▶ _WRITTEN REQUEST 1_:
According to the passage about the flat-earth myth, who wrote "Inventing the Flat Earth," and in what year?
====
My 5-year old son was looking at his newly acquired book on "Tremendous Treks". Featured stories were the wilderness wanderings of the Israelites, Hannibal’s journey over the Alps, the Silk Road to and from China, and many others. One particular journey caught my eye: that of Magellan sailing around the world in 1519 AD. The opening paragraph makes it clear that flat earth beliefs were widespread prior to the years when pioneer sailors explored the Earth: "Most sailors used to think the world was flat, and that if they sailed too far they would fall off the edge". In this way, the book contributes to sustaining a myth that the medieval world believed in a flat Earth and that brave pioneers were necessary to prove that the Earth is a sphere and that it is possible to sail around it.

Book cover image: Inventing the Flat Earth

The reality is that nearly all medieval scholars, contemporary and past, have concluded that the Medievals believed the world to be round. So how did we get into the situation where a widely held belief, that the Medievals thought the World was flat, is so devoid of factual support? The answer to this question is provided in a readable and authoritative historical study: "Inventing the Flat Earth" by Jeffrey Burton Russell (1991).
====
▶ _WRITTEN REQUEST 2_:
Which lines of the rows below contain the word "Task"? Case counts. List each of those lines in full.

▶ _SUPPLIED DATA_:
====
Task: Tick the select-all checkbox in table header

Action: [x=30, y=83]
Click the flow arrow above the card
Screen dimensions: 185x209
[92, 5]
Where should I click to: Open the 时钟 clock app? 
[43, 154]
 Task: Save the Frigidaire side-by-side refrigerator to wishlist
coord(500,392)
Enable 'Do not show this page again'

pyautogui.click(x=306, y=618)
====
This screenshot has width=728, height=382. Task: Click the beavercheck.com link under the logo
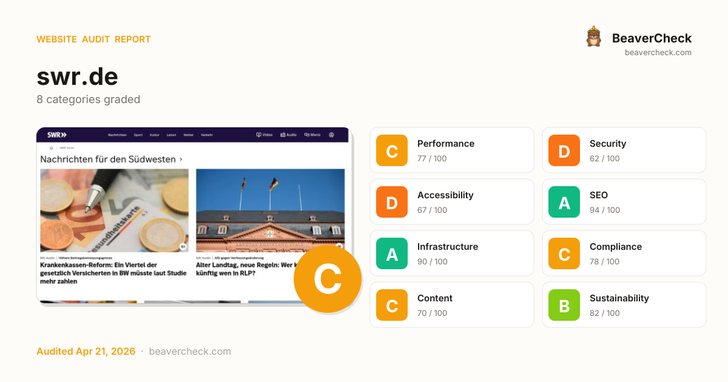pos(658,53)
====
▶ _ANSWER 1_:
Jeffrey Burton Russell wrote it in 1991.

▶ _ANSWER 2_:
Task: Tick the select-all checkbox in table header
 Task: Save the Frigidaire side-by-side refrigerator to wishlist
This screenshot has width=728, height=382. Task: Click the beavercheck.com link under the logo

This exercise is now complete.